Sin dudarlo, me lancé a su vagina chorreante. Jugué con mi lengua mientras sus muslos me atrapaban, sujetándome de sus tetas hasta que el aire apenas me permitía seguir. Levanté la mirada: estaba sonrojada, sudada. Me acosté sobre ella y la penetré.
El deseo me pedía hacerlo con fuerza, con furia, pero mi cuerpo optó por un ritmo suave, profundo. Mientras la besaba, acariciaba su rostro. Cerró los ojos y comenzó a gemir bajito, tímidamente. Mis caderas seguían sus exhalaciones, observándola disfrutar.
Los segundos se hicieron eternos hasta que sus piernas se entrelazaron en mi cintura.
—No pares —ordenó.
Aceleré instintivamente, aunque manteniendo la suavidad. Clavó sus uñas en mis hombros, arqueó la espalda, y sus piernas me apretaron más fuerte. Mi última embestida fue tan profunda como pude. Quedamos congelados, dos, tres segundos…

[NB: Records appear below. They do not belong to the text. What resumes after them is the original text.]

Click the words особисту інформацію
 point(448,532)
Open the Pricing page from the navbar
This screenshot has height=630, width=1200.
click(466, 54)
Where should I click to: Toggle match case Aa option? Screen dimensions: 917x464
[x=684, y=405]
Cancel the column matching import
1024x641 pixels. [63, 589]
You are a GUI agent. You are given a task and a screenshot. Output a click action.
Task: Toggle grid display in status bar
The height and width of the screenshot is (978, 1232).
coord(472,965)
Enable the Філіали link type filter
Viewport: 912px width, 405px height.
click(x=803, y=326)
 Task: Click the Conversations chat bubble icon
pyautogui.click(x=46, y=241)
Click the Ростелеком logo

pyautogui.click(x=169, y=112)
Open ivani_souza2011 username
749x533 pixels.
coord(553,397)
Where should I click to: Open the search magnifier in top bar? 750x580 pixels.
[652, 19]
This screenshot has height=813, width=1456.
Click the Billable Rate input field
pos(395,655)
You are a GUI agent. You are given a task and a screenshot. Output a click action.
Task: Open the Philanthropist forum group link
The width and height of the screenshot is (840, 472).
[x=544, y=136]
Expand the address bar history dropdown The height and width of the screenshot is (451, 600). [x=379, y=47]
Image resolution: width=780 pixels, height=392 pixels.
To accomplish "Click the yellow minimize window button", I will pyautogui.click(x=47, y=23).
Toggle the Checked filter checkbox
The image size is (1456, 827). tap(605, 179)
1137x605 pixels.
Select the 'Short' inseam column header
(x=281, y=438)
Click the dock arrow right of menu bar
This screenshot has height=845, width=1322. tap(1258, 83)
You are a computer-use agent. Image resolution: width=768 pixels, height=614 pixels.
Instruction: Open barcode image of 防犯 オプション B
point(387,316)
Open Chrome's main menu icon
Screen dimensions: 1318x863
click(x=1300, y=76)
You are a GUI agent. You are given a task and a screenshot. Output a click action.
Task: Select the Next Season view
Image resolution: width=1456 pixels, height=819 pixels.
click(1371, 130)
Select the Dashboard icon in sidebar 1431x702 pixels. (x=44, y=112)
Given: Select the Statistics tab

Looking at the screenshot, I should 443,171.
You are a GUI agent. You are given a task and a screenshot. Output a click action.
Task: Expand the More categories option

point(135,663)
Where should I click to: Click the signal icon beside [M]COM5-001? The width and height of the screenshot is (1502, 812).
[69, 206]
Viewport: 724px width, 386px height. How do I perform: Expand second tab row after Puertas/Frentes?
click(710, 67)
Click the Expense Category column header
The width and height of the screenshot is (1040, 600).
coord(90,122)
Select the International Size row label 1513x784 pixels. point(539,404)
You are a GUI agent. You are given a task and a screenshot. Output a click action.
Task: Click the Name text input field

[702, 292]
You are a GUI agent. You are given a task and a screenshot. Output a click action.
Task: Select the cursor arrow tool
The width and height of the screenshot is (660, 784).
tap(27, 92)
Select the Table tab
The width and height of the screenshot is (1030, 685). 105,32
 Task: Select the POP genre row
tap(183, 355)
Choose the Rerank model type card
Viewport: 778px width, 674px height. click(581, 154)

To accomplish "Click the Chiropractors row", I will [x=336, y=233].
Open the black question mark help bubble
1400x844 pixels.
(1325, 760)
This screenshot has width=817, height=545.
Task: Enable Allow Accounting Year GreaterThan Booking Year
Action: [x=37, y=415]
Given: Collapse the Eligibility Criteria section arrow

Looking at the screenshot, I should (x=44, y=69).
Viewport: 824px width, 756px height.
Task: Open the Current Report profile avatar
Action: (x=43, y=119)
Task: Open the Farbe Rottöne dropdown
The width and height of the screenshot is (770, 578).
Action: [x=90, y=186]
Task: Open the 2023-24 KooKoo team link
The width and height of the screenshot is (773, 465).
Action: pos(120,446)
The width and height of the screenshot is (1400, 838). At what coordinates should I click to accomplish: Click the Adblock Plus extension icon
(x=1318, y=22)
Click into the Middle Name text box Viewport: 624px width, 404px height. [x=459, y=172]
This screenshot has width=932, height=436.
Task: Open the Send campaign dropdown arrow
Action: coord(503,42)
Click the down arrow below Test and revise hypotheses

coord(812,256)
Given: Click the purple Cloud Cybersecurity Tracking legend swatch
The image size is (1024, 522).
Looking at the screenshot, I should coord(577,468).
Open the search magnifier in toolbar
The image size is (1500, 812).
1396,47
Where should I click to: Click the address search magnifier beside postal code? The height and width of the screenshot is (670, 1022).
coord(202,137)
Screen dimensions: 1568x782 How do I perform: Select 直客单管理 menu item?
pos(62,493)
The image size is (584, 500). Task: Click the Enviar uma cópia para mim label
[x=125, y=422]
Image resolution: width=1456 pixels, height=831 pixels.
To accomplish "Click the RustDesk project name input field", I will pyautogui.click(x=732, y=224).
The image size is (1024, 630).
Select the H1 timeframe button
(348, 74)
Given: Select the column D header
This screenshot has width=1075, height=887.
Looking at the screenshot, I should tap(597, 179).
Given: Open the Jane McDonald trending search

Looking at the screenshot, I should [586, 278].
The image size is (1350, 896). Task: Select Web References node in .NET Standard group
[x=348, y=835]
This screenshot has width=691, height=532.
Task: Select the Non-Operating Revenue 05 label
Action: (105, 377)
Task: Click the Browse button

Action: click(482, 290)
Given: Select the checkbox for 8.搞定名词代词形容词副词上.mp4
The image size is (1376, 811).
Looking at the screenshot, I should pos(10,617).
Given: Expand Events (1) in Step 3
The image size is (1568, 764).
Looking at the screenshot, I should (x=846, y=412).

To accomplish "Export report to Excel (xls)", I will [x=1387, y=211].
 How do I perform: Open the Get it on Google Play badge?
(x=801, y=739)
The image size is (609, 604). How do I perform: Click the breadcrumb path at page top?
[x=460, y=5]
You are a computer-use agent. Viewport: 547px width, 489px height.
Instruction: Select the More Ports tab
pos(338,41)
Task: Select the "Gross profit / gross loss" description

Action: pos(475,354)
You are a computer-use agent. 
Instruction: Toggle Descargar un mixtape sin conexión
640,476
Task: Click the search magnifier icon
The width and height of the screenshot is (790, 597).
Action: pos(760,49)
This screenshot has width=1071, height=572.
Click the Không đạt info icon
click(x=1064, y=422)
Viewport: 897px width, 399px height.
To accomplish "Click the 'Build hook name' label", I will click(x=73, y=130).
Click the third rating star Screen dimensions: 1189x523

Nos desvanecimos uno en el otro, en un jadeo combinado. Reposé sobre su pecho, escuchando un corazón a punto de salirse. Ella acariciaba mi cabello con ternura.
La escena era hermosa, hasta que la voz ronca del esposo nos devolvió a la realidad:
—Si vieran la cara de bobos que tienen ahora, se reirían mucho… Menos mal que quedó grabado, así lo podemos ver de nuevo.